In a REST API, you already have GET /trips
and POST /trips
, so a lot of people would try to use endpoints that look a bit like sub-resources for these actions:
POST /trips/123/start
POST /trips/123/finish
POST /trips/123/cancel
This is basically jamming RPC-style endpoints into a REST API, which is certainly a popular solution but is technically not REST. This crossover is a sign of how hard it can be to put actions into REST. While it might not be obvious at first, it is possible. One approach is to use a state machine, on something like a status
field:
PATCH /trips/123 HTTP/1.1
Host: api.example.com
Content-Type: application/json
{"status": "in_progress"}
Just like any other field, you can PATCH
the new value of status
and have some logic in the background fire off any important actions:
module States
class Trip
include Statesman::Machine
state :locating, initial: true
state :in_progress
state :complete
transition from: :locating, to: [:in_progress]
transition from: :in_progress, to: [:complete]
after_transition(from: :locating, to: :in_progress) do |trip|
start_trip(trip)
end
after_transition(from: :in_progress, to: :complete) do |trip|
end_trip(trip)
end
end
end
Statesman is an incredibly simple state machine for Ruby, written by the GoCardless team.
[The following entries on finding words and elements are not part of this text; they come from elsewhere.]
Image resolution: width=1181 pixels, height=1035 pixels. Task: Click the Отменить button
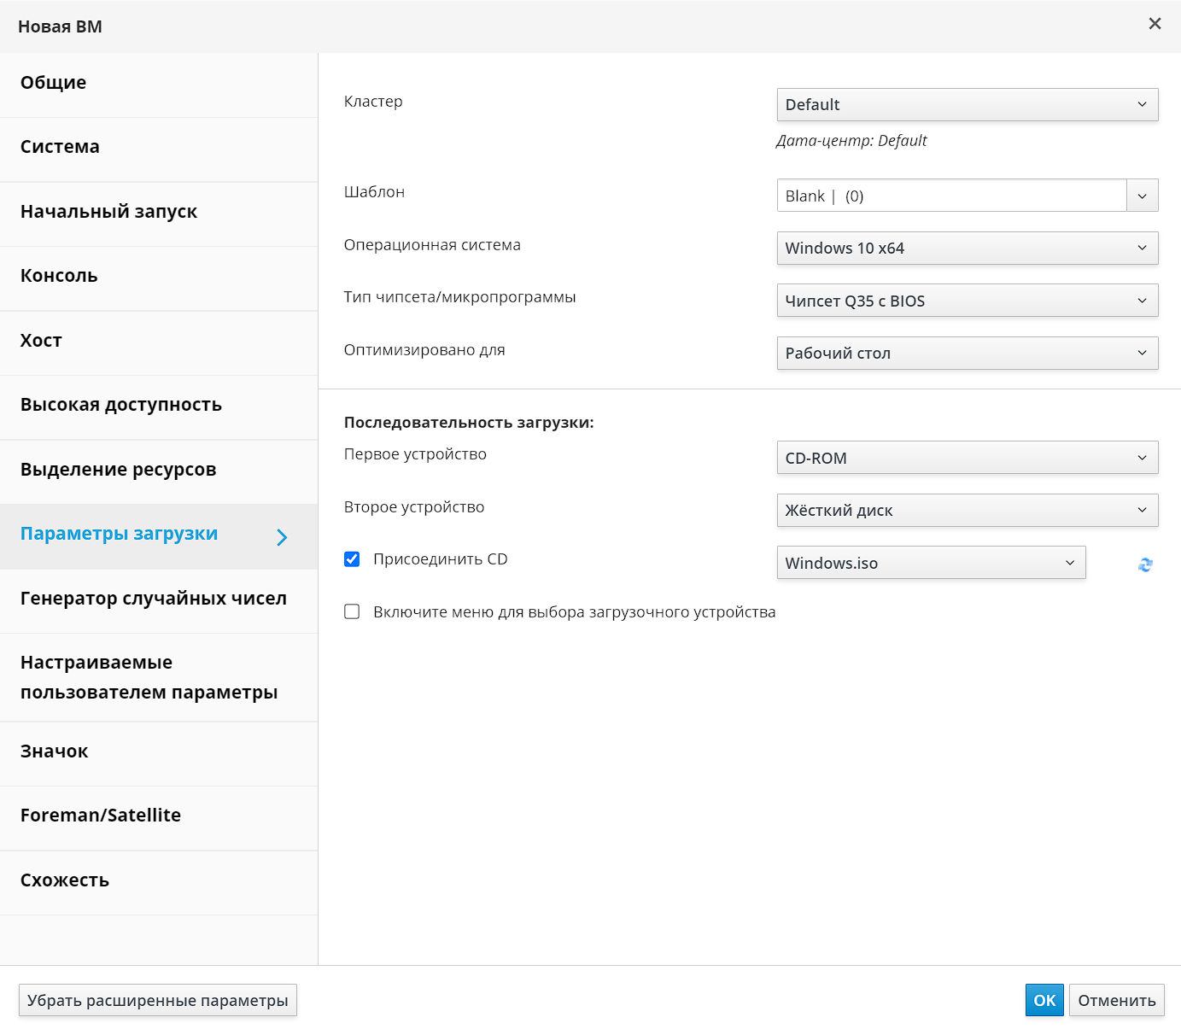pyautogui.click(x=1116, y=1001)
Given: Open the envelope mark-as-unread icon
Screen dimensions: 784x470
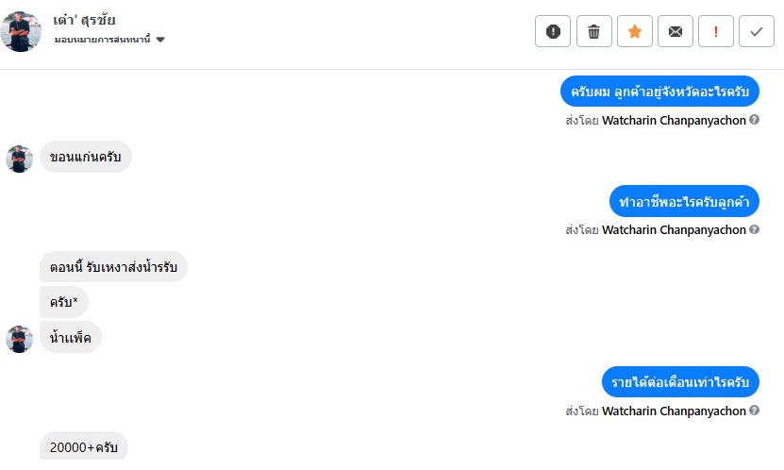Looking at the screenshot, I should [675, 31].
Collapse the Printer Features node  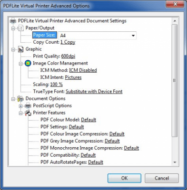(x=20, y=113)
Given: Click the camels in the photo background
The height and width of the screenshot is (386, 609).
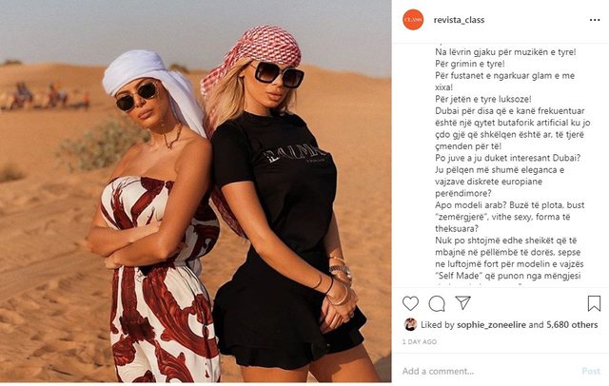Looking at the screenshot, I should coord(45,96).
There are many other state machines in many other languages, but this is an easy one to demonstrate.
Basically, here in your controllers, lib
code or DDD logic somewhere, you can check to see if "status"
was passed in the PATCH
request, and, if so, you can try to transition to it:
resource.transition_to!(:in_progress)
When this code is executed, it will either make the transition successfully and run whatever logic was defined in the after_transition
block, or throw an error.
The success actions could be anything: sending an email, firing off a push notification, contacting another service to start watching the driver’s GPS location to report where the car is — whatever you like.
There was no need for a POST /startTrip
RPC method or a REST-ish POST /trips/123/start
endpoint, because it could simply be handled consistently within the conventions of the REST API.
Use Both REST And RPC
The idea that you need to pick one approach and have only one API is a bit of a falsehood. An application could very easily have multiple APIs or additional services that are not considered the “main” API. With any API or service that exposes HTTP endpoints, you have the choice between following the rules of REST or RPC, and maybe you would have one REST API and a few RPC services. For example, at a conference, somebody asked this question:
We have a REST API to manage a web hosting company. We can create new server instances and assign them to users, which works nicely, but how do we restart servers and run commands on batches of servers via the API in a RESTful way?
There’s no real way to do this that isn’t horrible, other than creating a simple RPC-style service that has a POST /restartServer
method and a POST /execServer
method, which could be executed on servers built and maintained via the REST server.